[Stored data entries]
-.-.-
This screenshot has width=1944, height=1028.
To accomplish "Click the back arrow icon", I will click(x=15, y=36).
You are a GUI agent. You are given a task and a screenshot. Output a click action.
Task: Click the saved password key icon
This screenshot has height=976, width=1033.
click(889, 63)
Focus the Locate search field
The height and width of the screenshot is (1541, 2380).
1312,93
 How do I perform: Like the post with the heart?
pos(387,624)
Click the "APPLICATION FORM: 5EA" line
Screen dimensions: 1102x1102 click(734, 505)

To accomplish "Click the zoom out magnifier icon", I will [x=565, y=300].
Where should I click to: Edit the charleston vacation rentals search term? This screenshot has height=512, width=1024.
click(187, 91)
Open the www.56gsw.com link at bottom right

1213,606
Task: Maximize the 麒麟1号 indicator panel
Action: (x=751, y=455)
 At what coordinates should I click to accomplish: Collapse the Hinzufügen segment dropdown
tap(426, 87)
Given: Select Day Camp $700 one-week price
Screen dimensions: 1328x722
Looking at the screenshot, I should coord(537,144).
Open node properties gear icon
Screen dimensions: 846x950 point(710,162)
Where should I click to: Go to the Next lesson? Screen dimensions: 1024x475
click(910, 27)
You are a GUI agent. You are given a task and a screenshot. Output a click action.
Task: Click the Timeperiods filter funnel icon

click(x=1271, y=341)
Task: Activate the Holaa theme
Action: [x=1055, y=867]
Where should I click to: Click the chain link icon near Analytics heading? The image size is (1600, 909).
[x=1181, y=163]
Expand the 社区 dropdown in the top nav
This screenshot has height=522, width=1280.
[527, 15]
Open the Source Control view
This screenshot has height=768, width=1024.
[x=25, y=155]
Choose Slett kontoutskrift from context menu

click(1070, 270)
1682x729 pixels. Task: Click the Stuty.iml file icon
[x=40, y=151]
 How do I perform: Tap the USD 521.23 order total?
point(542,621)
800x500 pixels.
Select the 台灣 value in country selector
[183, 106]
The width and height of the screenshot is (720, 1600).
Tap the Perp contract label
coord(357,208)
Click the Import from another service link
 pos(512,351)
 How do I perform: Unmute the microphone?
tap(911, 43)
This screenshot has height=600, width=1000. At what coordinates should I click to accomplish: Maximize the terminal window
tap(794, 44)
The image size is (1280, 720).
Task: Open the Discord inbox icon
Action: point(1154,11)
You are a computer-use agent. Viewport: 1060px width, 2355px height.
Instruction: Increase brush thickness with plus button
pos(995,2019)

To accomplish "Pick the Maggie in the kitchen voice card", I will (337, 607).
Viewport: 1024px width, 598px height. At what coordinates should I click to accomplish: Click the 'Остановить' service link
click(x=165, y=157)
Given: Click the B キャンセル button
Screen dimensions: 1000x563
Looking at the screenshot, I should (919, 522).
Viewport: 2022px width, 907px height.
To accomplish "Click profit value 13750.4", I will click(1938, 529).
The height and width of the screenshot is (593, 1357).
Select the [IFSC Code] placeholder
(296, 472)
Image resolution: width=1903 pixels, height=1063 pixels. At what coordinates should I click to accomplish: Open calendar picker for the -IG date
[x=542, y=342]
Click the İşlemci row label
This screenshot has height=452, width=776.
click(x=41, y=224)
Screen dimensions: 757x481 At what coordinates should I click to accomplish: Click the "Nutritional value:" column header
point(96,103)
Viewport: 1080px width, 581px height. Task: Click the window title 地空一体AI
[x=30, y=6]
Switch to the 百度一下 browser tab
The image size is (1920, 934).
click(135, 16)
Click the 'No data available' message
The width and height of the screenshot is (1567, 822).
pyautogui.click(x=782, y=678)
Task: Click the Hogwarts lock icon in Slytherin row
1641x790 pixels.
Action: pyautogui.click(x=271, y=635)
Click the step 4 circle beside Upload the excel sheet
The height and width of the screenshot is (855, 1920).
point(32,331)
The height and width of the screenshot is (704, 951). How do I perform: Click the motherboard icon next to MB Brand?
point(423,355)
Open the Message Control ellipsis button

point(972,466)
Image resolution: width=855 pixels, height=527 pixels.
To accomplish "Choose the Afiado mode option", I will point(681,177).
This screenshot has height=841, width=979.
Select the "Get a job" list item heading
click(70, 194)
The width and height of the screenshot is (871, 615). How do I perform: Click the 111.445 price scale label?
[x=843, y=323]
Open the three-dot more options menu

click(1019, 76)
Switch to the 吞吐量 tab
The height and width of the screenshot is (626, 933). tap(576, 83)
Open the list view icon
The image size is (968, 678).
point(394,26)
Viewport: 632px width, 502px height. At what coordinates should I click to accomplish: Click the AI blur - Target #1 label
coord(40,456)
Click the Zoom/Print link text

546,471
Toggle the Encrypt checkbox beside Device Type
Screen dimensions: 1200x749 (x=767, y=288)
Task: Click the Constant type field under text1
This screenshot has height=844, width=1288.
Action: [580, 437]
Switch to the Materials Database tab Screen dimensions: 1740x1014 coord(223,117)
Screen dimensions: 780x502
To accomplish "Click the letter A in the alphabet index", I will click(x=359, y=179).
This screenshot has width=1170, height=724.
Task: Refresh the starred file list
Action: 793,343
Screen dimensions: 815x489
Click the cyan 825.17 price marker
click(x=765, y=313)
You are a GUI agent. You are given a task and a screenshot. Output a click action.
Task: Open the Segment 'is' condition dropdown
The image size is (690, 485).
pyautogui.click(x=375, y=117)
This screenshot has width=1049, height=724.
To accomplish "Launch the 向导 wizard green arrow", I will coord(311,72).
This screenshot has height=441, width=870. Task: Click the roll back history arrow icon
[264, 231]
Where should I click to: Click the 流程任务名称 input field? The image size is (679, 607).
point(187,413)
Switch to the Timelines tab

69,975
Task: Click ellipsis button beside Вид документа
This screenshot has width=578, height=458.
-.-.-
◆ TASK DESCRIPTION ◆
Your task is to repeat the data exactly, with nothing left out.

◆ THE ANSWER ◆
This screenshot has width=1944, height=1028.
To accomplish "Click the back arrow icon", I will click(x=15, y=36).
You are a GUI agent. You are given a task and a screenshot. Output a click action.
Task: Click the saved password key icon
This screenshot has height=976, width=1033.
click(889, 63)
Focus the Locate search field
The height and width of the screenshot is (1541, 2380).
1312,93
 How do I perform: Like the post with the heart?
pos(387,624)
Click the "APPLICATION FORM: 5EA" line
Screen dimensions: 1102x1102 click(734, 505)

To accomplish "Click the zoom out magnifier icon", I will [x=565, y=300].
Where should I click to: Edit the charleston vacation rentals search term? This screenshot has height=512, width=1024.
click(187, 91)
Open the www.56gsw.com link at bottom right

1213,606
Task: Maximize the 麒麟1号 indicator panel
Action: (x=751, y=455)
 At what coordinates should I click to accomplish: Collapse the Hinzufügen segment dropdown
tap(426, 87)
Given: Select Day Camp $700 one-week price
Screen dimensions: 1328x722
Looking at the screenshot, I should coord(537,144).
Open node properties gear icon
Screen dimensions: 846x950 point(710,162)
Where should I click to: Go to the Next lesson? Screen dimensions: 1024x475
click(910, 27)
You are a GUI agent. You are given a task and a screenshot. Output a click action.
Task: Click the Timeperiods filter funnel icon

click(x=1271, y=341)
Task: Activate the Holaa theme
Action: [x=1055, y=867]
Where should I click to: Click the chain link icon near Analytics heading? The image size is (1600, 909).
[x=1181, y=163]
Expand the 社区 dropdown in the top nav
This screenshot has height=522, width=1280.
[527, 15]
Open the Source Control view
This screenshot has height=768, width=1024.
[x=25, y=155]
Choose Slett kontoutskrift from context menu

click(1070, 270)
1682x729 pixels. Task: Click the Stuty.iml file icon
[x=40, y=151]
 How do I perform: Tap the USD 521.23 order total?
point(542,621)
800x500 pixels.
Select the 台灣 value in country selector
[183, 106]
The width and height of the screenshot is (720, 1600).
Tap the Perp contract label
coord(357,208)
Click the Import from another service link
 pos(512,351)
 How do I perform: Unmute the microphone?
tap(911, 43)
This screenshot has height=600, width=1000. At what coordinates should I click to accomplish: Maximize the terminal window
tap(794, 44)
The image size is (1280, 720).
Task: Open the Discord inbox icon
Action: point(1154,11)
You are a computer-use agent. Viewport: 1060px width, 2355px height.
Instruction: Increase brush thickness with plus button
pos(995,2019)

To accomplish "Pick the Maggie in the kitchen voice card", I will (337, 607).
Viewport: 1024px width, 598px height. At what coordinates should I click to accomplish: Click the 'Остановить' service link
click(x=165, y=157)
Given: Click the B キャンセル button
Screen dimensions: 1000x563
Looking at the screenshot, I should (919, 522).
Viewport: 2022px width, 907px height.
To accomplish "Click profit value 13750.4", I will click(1938, 529).
The height and width of the screenshot is (593, 1357).
Select the [IFSC Code] placeholder
(296, 472)
Image resolution: width=1903 pixels, height=1063 pixels. At what coordinates should I click to accomplish: Open calendar picker for the -IG date
[x=542, y=342]
Click the İşlemci row label
This screenshot has height=452, width=776.
click(x=41, y=224)
Screen dimensions: 757x481 At what coordinates should I click to accomplish: Click the "Nutritional value:" column header
point(96,103)
Viewport: 1080px width, 581px height. Task: Click the window title 地空一体AI
[x=30, y=6]
Switch to the 百度一下 browser tab
The image size is (1920, 934).
click(135, 16)
Click the 'No data available' message
The width and height of the screenshot is (1567, 822).
pyautogui.click(x=782, y=678)
Task: Click the Hogwarts lock icon in Slytherin row
1641x790 pixels.
Action: pyautogui.click(x=271, y=635)
Click the step 4 circle beside Upload the excel sheet
The height and width of the screenshot is (855, 1920).
point(32,331)
The height and width of the screenshot is (704, 951). How do I perform: Click the motherboard icon next to MB Brand?
point(423,355)
Open the Message Control ellipsis button

point(972,466)
Image resolution: width=855 pixels, height=527 pixels.
To accomplish "Choose the Afiado mode option", I will point(681,177).
This screenshot has height=841, width=979.
Select the "Get a job" list item heading
click(70, 194)
The width and height of the screenshot is (871, 615). How do I perform: Click the 111.445 price scale label?
[x=843, y=323]
Open the three-dot more options menu

click(1019, 76)
Switch to the 吞吐量 tab
The height and width of the screenshot is (626, 933). tap(576, 83)
Open the list view icon
The image size is (968, 678).
point(394,26)
Viewport: 632px width, 502px height. At what coordinates should I click to accomplish: Click the AI blur - Target #1 label
coord(40,456)
Click the Zoom/Print link text

546,471
Toggle the Encrypt checkbox beside Device Type
Screen dimensions: 1200x749 (x=767, y=288)
Task: Click the Constant type field under text1
This screenshot has height=844, width=1288.
Action: [580, 437]
Switch to the Materials Database tab Screen dimensions: 1740x1014 coord(223,117)
Screen dimensions: 780x502
To accomplish "Click the letter A in the alphabet index", I will click(x=359, y=179).
This screenshot has width=1170, height=724.
Task: Refresh the starred file list
Action: 793,343
Screen dimensions: 815x489
Click the cyan 825.17 price marker
click(x=765, y=313)
You are a GUI agent. You are given a task and a screenshot. Output a click action.
Task: Open the Segment 'is' condition dropdown
The image size is (690, 485).
pyautogui.click(x=375, y=117)
This screenshot has width=1049, height=724.
To accomplish "Launch the 向导 wizard green arrow", I will coord(311,72).
This screenshot has height=441, width=870. Task: Click the roll back history arrow icon
[264, 231]
Where should I click to: Click the 流程任务名称 input field? The image size is (679, 607).
point(187,413)
Switch to the Timelines tab

69,975
Task: Click ellipsis button beside Вид документа
This screenshot has width=578, height=458.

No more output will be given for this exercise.